How a chkdsk can turn into a umountable_boot_volume Bugcheck

It started as a routine health check. I was managing a Windows Server Core domain controller in Azure with over 1 million files on the volume - a busy environment handling authentication for our entire domain. The server had been showing some file system inconsistencies, and I was concerned about potential MFT (Master File Table) corruption.

Like any administrator, I decided to run a file system check. What could go wrong with a simple chkdsk command, right?

Famous last words.

The Fatal Command

Here's the command that changed my day from routine maintenance to disaster recovery:

chkdsk c: /f

Simple. Clean. Destructive.

The /f flag forces the volume to be checked and fixes any errors found. On a running system, Windows asks if you want to schedule the check for the next restart since it can't lock the system volume while Windows is running.

I answered "Y" for yes, thinking I was being proactive about system maintenance.

The First Warning Signs

After the reboot, I noticed something immediately wrong. Instead of the usual boot process, the server was taking an unusually long time to come online. When I finally got console access, I was greeted with filesystem errors and "handle invalid" messages.

The server had booted, services appeared to be running, but something was fundamentally broken. I couldn't delete files, couldn't run most commands, and kept getting this cryptic error:

Error: out of disk space

This was baffling because I had 60GB of free space yet refused to copy even a 300 KB file — the system returned a “no disk space” error. Simultaneously, DFS Replication (DFSR) was broken, SYSVOL was stuck in initial synchronization, and deletion of files was impossible. The DFSR event log reported:

The DFS Replication service failed to recover from an internal database error on volume C:.
Error: 9214 (Internal database error (-1086))

This suggested potential MFT corruption or NTFS metadata exhaustion due to an excessively high number of files.

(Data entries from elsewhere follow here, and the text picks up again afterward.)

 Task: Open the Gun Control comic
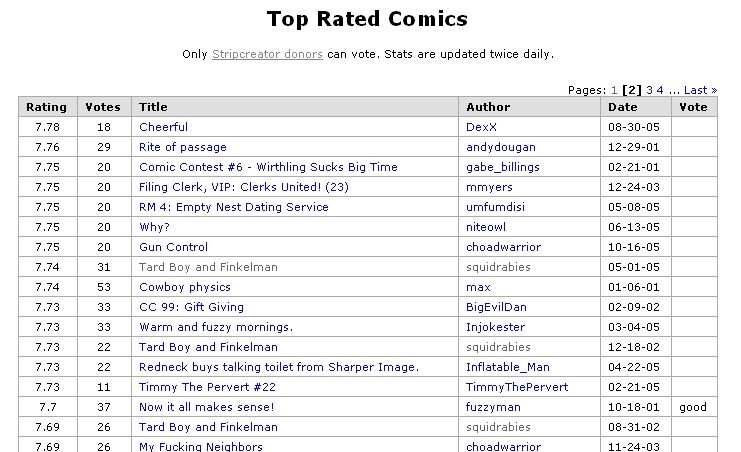[x=173, y=247]
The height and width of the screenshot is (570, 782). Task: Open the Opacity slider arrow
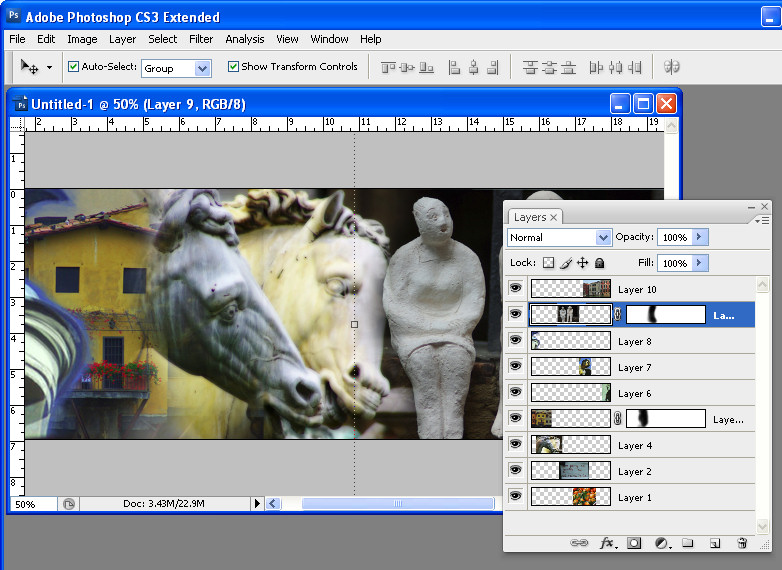click(699, 237)
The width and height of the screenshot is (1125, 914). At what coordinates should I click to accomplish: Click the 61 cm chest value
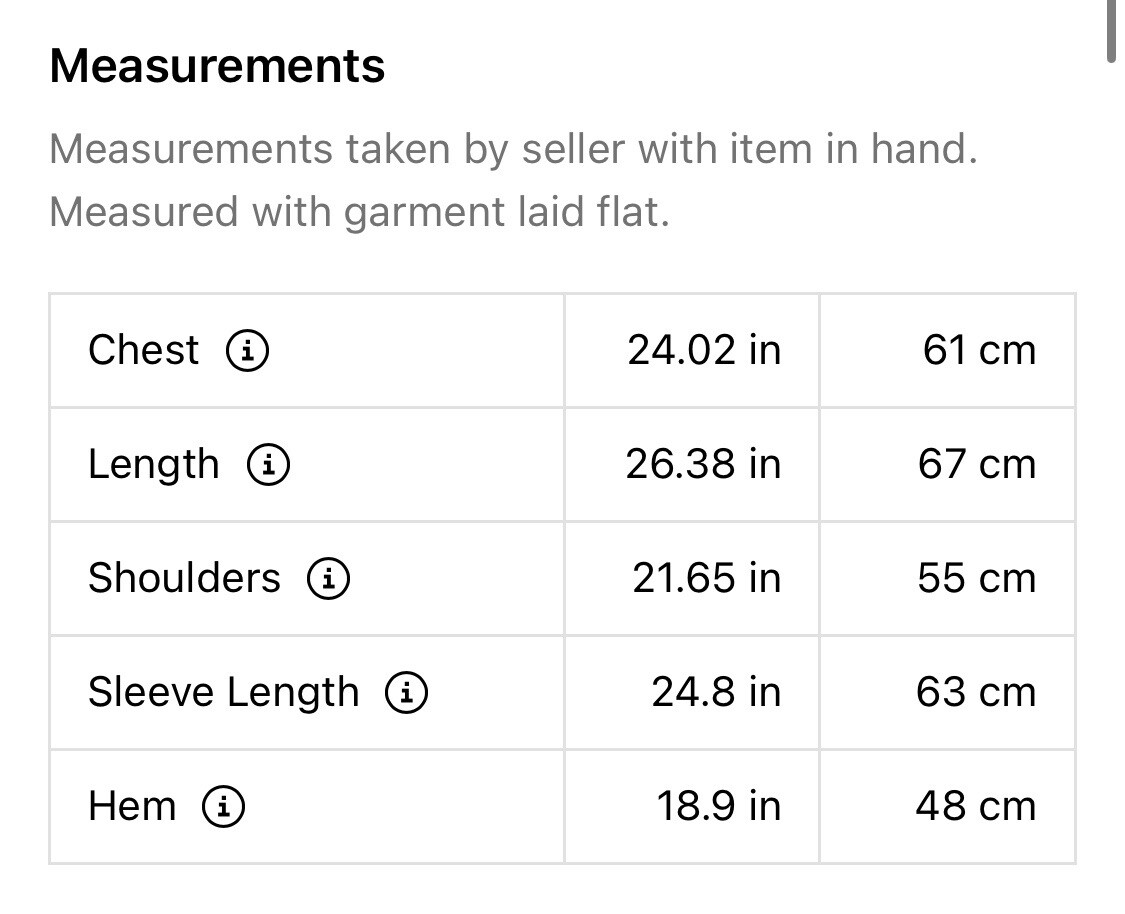979,350
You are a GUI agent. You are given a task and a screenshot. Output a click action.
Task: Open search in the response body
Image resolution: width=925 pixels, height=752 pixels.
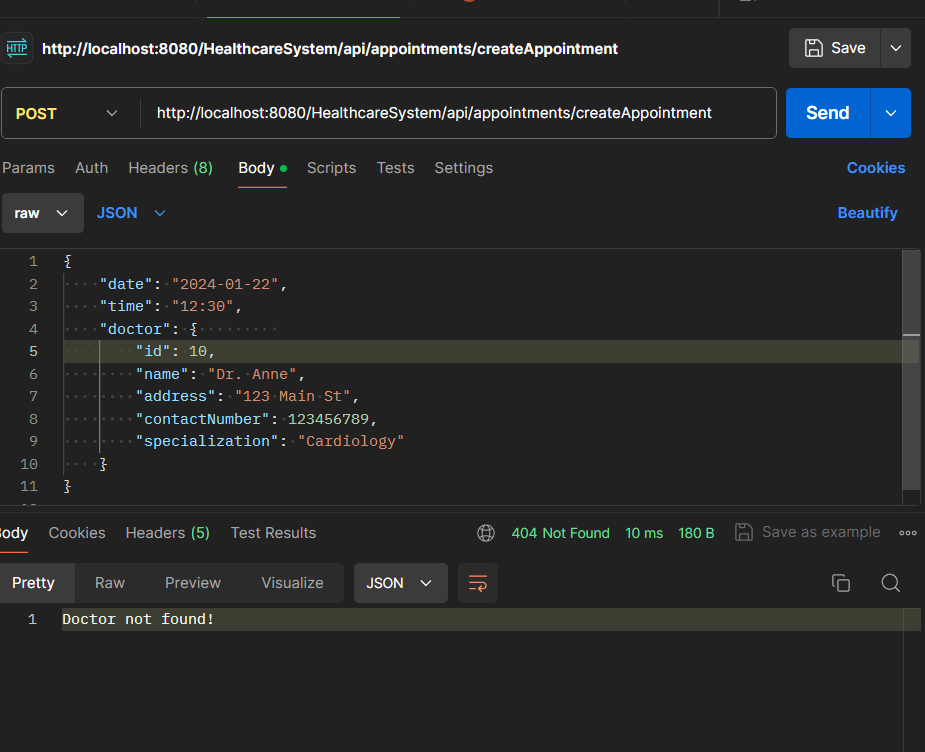click(x=890, y=583)
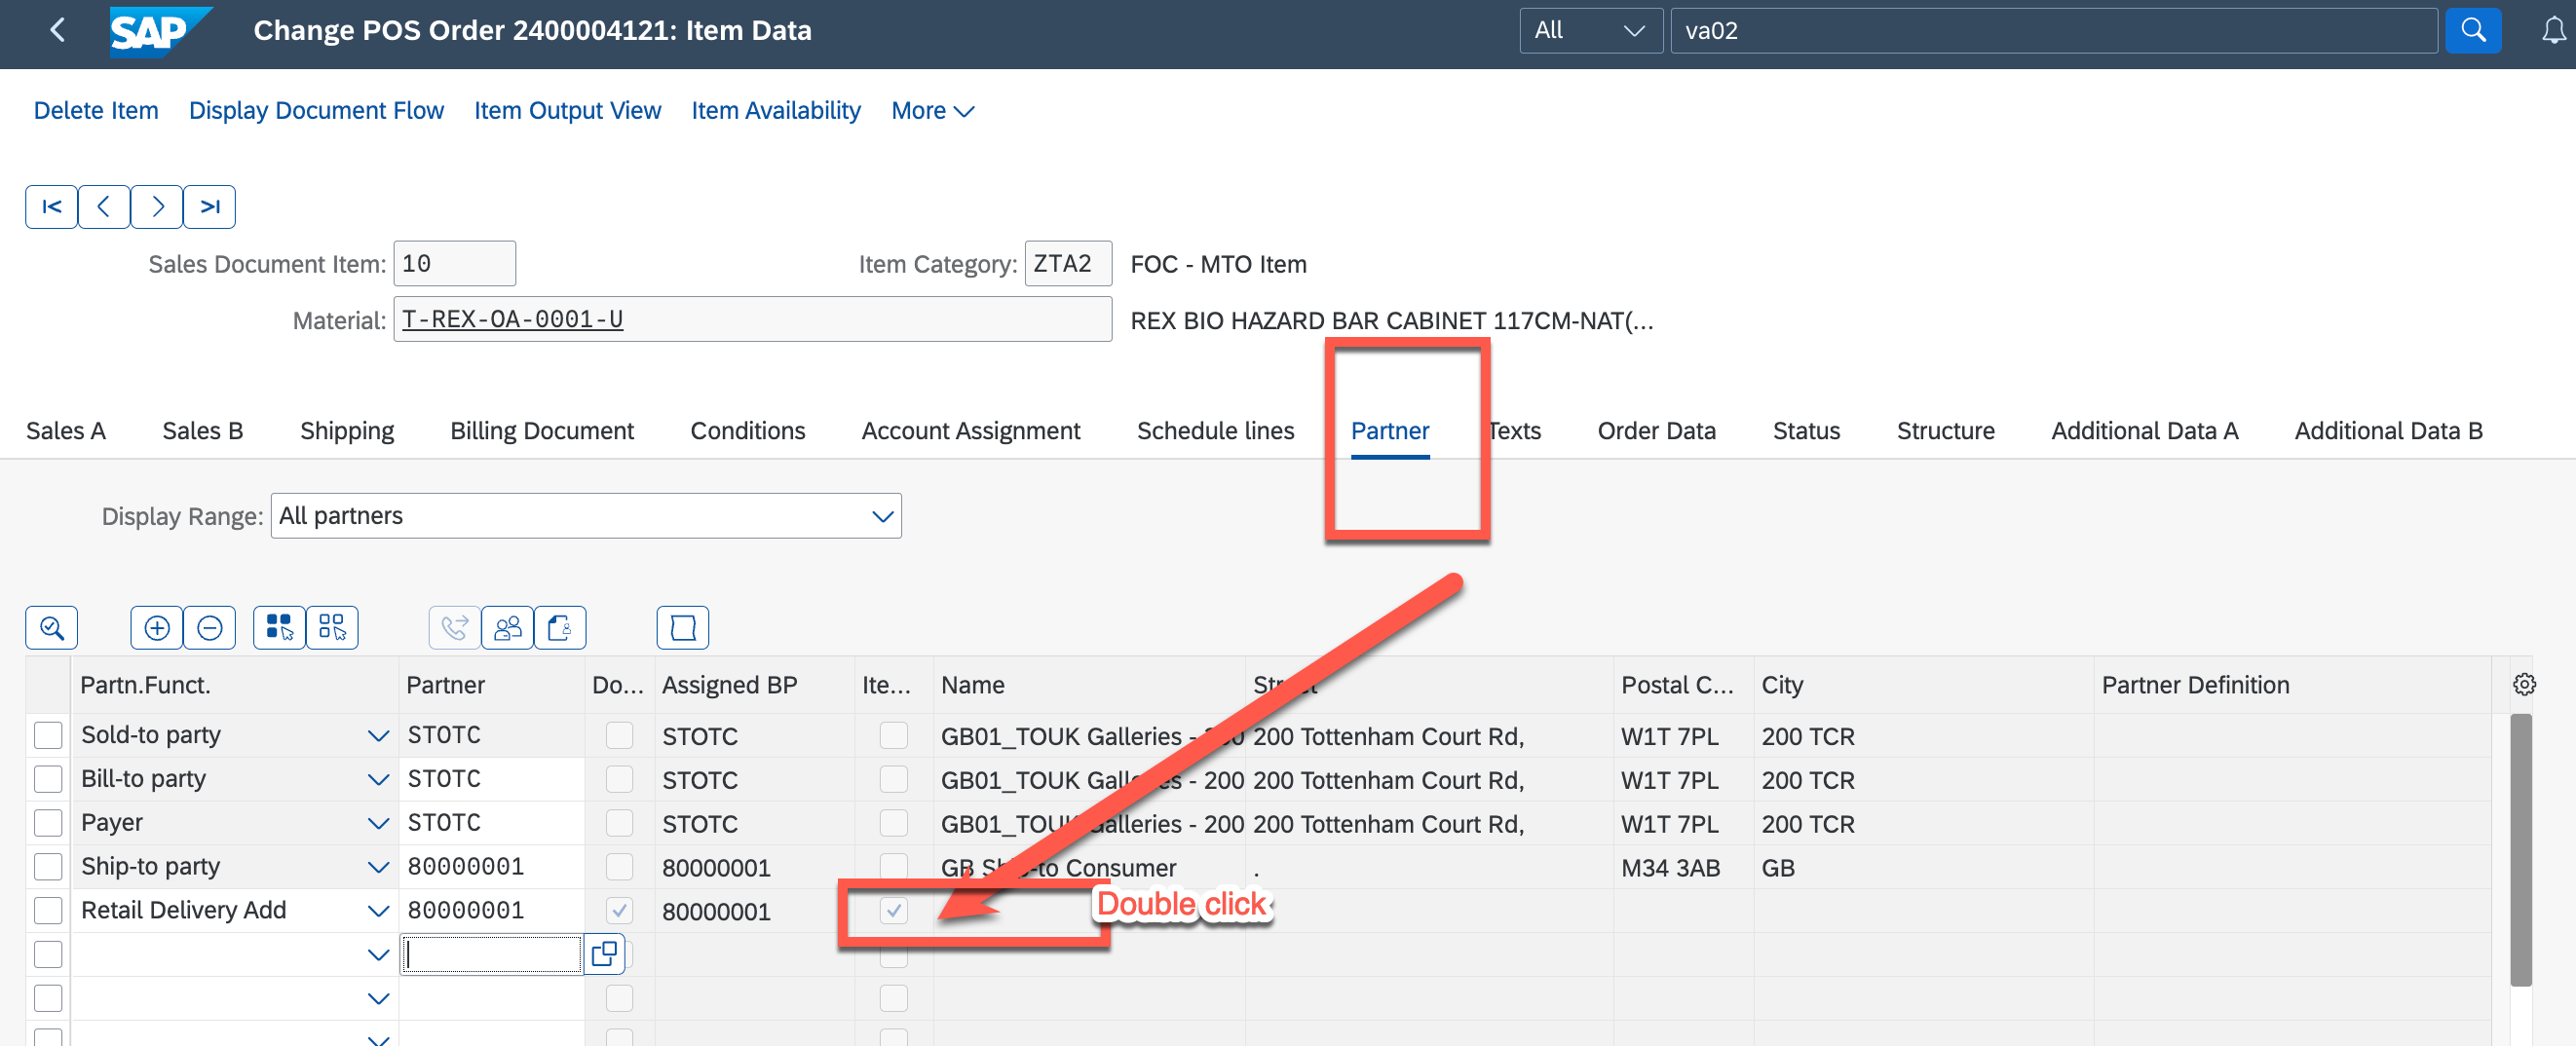
Task: Jump to the last item button
Action: (x=209, y=207)
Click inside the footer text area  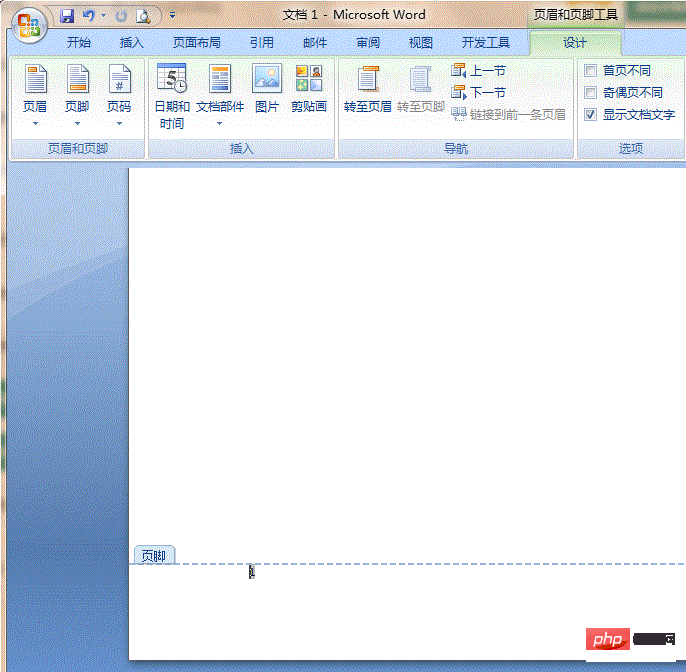(x=400, y=600)
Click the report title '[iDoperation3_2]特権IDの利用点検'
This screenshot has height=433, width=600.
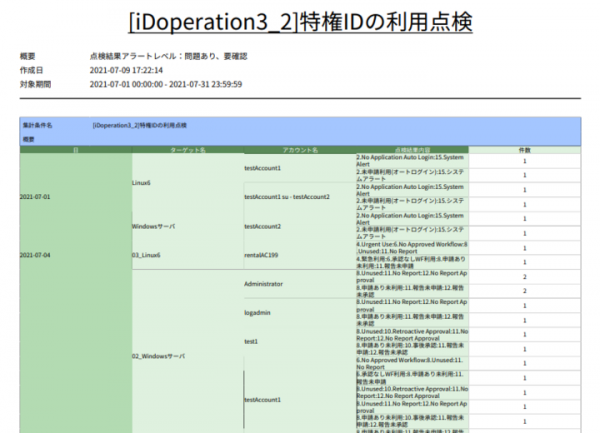(x=300, y=21)
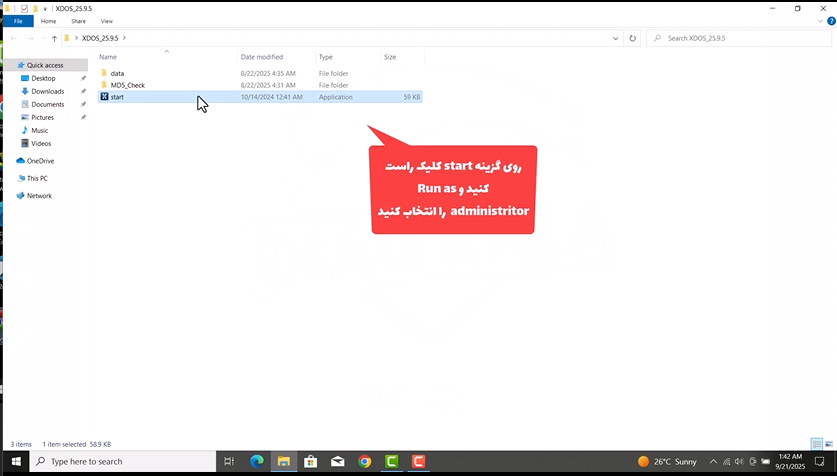
Task: Switch to details view layout
Action: click(x=817, y=444)
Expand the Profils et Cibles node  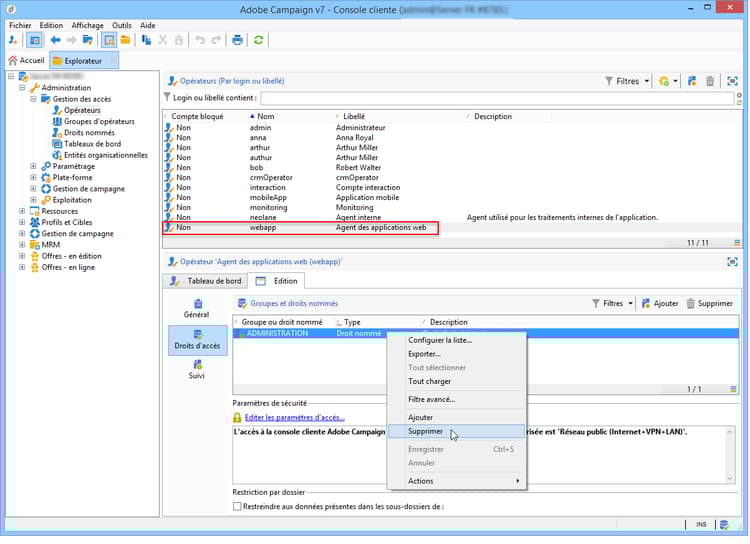click(21, 222)
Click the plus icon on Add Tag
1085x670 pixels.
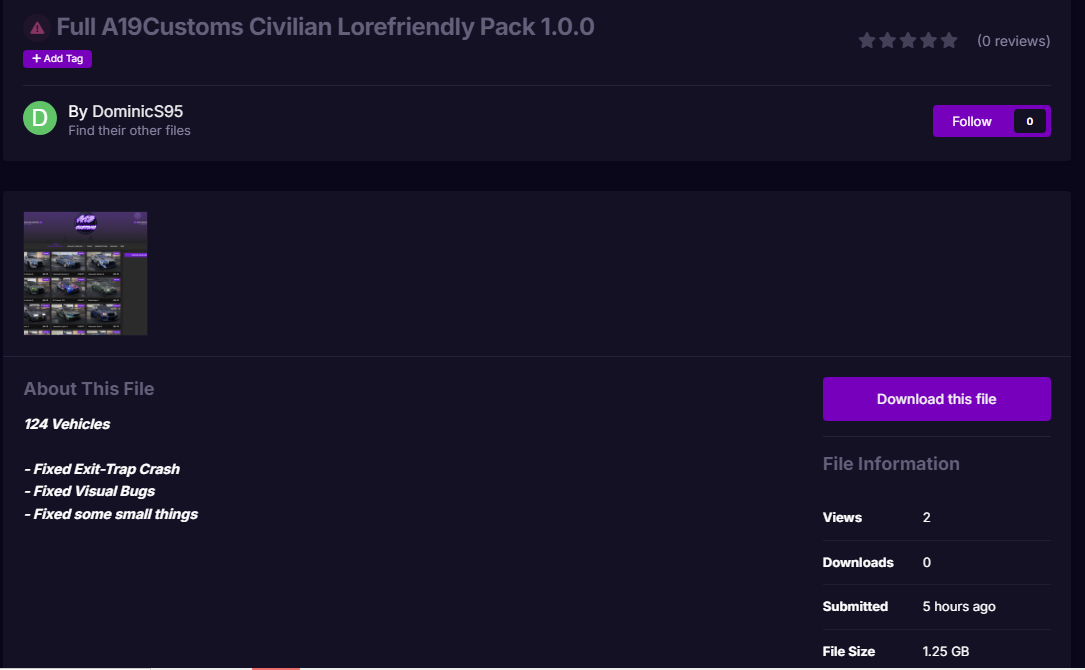(37, 59)
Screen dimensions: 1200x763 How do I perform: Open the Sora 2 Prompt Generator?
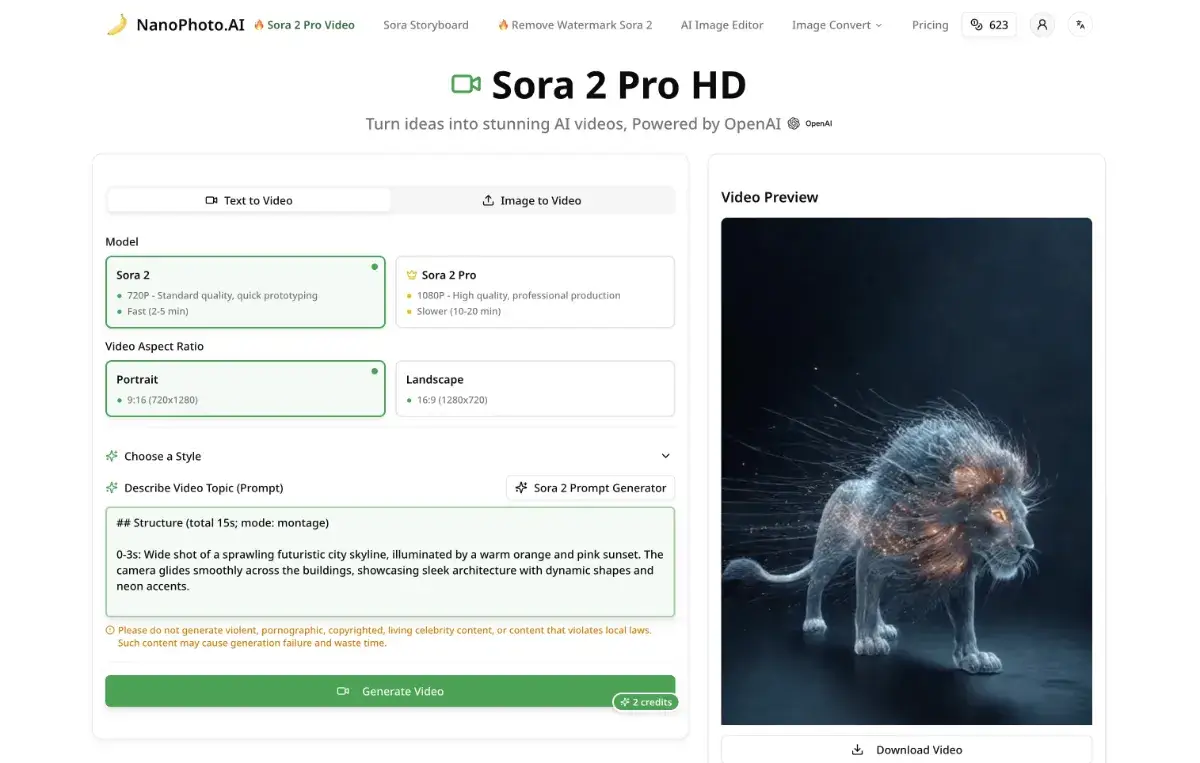pos(590,488)
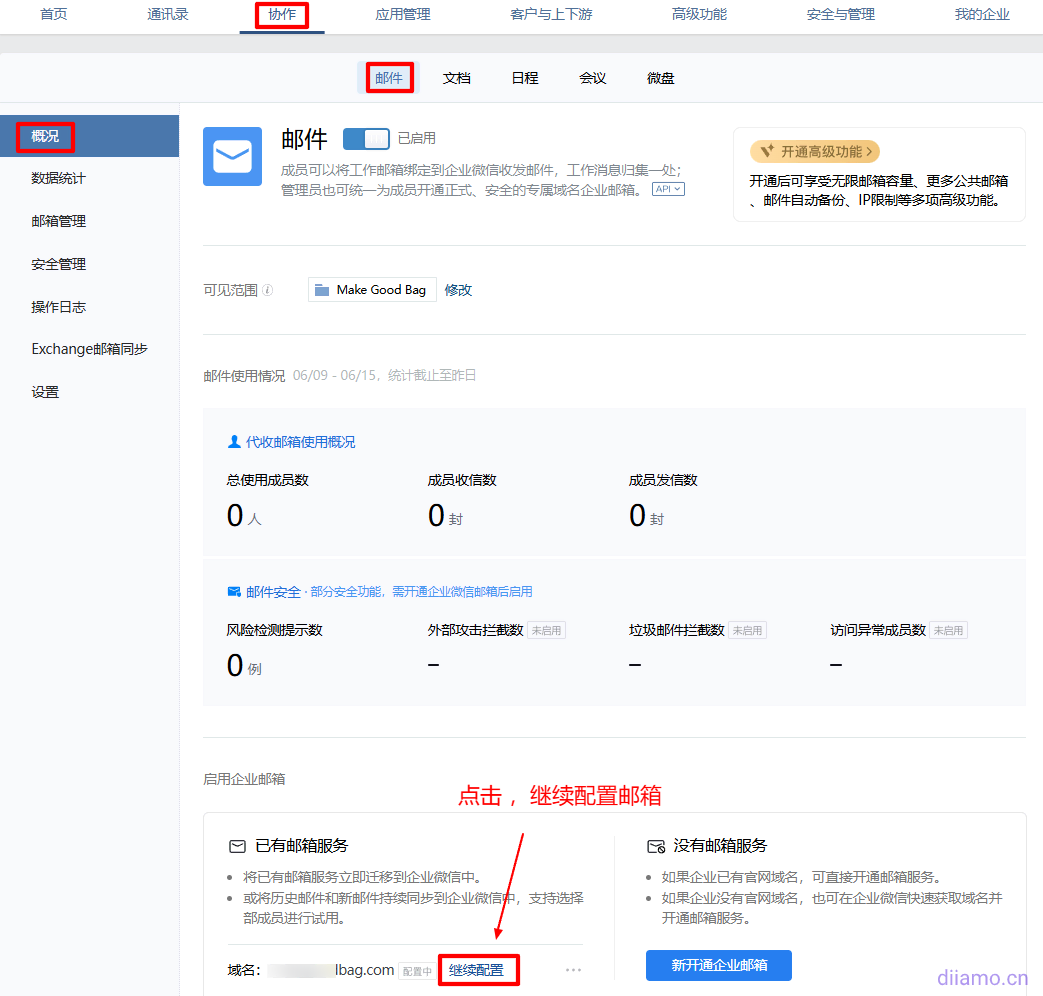Click the info icon next to 可见范围
This screenshot has width=1043, height=996.
(268, 290)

The following steps detail how I investigated and validated the issue.

Checking Disk Space and File Count

To verify the disk space:

Get-PSDrive

Although free space was available, I checked the number of files on the volume:

(Get-ChildItem -Recurse -Path C:\ -Force -ErrorAction SilentlyContinue 
| Measure-Object).Count

This command revealed over 1 million files, significantly above normal expectations for a domain controller.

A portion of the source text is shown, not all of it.